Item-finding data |
####

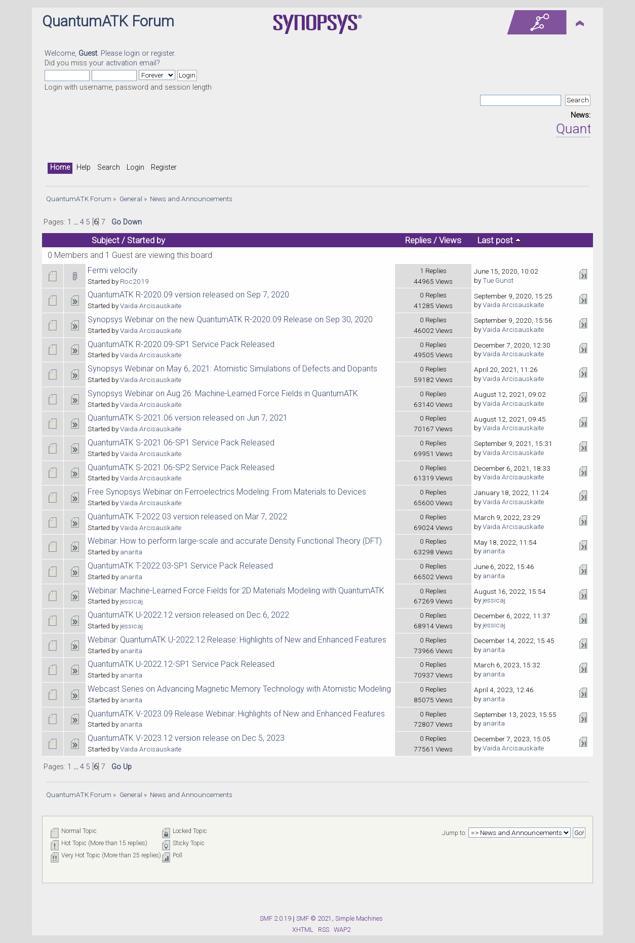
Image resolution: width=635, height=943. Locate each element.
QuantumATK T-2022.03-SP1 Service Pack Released (180, 566)
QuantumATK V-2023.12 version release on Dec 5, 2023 (186, 738)
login (132, 53)
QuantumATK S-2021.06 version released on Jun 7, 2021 (188, 418)
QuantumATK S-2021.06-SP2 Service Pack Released (181, 467)
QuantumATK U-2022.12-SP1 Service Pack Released (181, 664)
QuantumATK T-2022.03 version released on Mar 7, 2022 (187, 516)
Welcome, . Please (84, 53)
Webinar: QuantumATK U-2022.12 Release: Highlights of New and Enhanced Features (237, 640)
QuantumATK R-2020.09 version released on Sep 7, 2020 (188, 294)
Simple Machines (359, 918)
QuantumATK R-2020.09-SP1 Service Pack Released (181, 344)
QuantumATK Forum (108, 21)
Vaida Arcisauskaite (150, 305)
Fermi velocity (113, 270)
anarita (131, 552)
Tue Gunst (498, 280)
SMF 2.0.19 (275, 918)
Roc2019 (134, 281)
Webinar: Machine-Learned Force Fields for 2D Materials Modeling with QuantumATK (236, 590)
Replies (418, 240)
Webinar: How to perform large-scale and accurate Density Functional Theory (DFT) (235, 541)
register (162, 53)
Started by (146, 240)
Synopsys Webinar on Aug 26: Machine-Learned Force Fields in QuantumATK (223, 393)
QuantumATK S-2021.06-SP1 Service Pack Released (181, 442)
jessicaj (131, 601)
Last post (499, 240)
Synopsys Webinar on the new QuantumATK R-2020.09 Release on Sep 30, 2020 (230, 319)
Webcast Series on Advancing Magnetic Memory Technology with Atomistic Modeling (239, 689)
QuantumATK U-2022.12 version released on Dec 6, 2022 (188, 615)
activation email (131, 63)
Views (450, 240)
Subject (106, 240)
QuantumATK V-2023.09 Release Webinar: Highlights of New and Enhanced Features (236, 714)
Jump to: (454, 833)
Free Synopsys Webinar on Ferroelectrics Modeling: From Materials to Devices (227, 492)
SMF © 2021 (314, 918)
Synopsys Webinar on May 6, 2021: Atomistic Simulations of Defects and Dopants (232, 368)
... (76, 222)
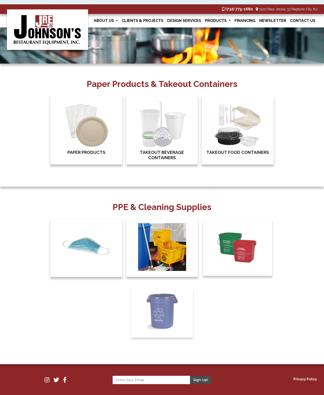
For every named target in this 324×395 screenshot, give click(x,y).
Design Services (184, 20)
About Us (104, 20)
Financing (245, 20)
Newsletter (272, 20)
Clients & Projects (142, 20)
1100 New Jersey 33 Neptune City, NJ (288, 9)
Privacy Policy (305, 379)
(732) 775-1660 (239, 9)
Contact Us (302, 20)
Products (216, 20)
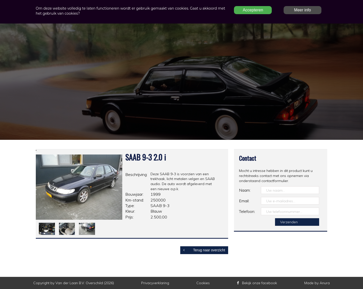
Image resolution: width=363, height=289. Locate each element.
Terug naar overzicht (204, 250)
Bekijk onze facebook (257, 283)
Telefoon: (247, 211)
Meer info (302, 10)
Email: (244, 200)
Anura (325, 283)
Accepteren (253, 10)
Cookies (203, 283)
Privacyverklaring (155, 283)
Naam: (245, 190)
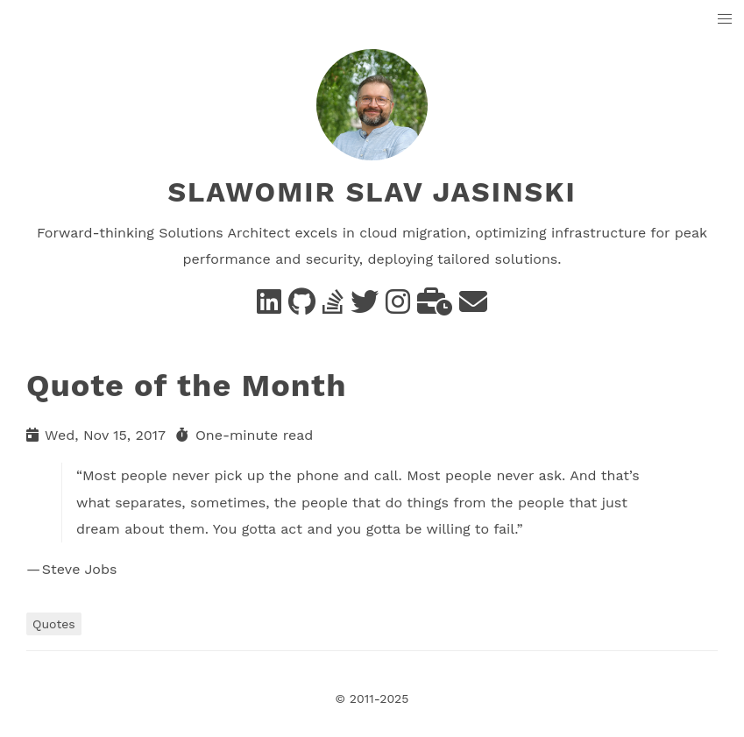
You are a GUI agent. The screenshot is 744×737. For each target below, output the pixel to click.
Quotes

####

DIRECTIONS | Pick out every line in the data above that contains the word "each" and copy those lines.

ANSWER TO THIS TASK |
Image resolution: width=635, height=943. Locate each element.
Image resolution: width=363, height=289. Locate each element.
You are a GUI agent. The screenshot is 744×737. For each target below, output the pixel to click.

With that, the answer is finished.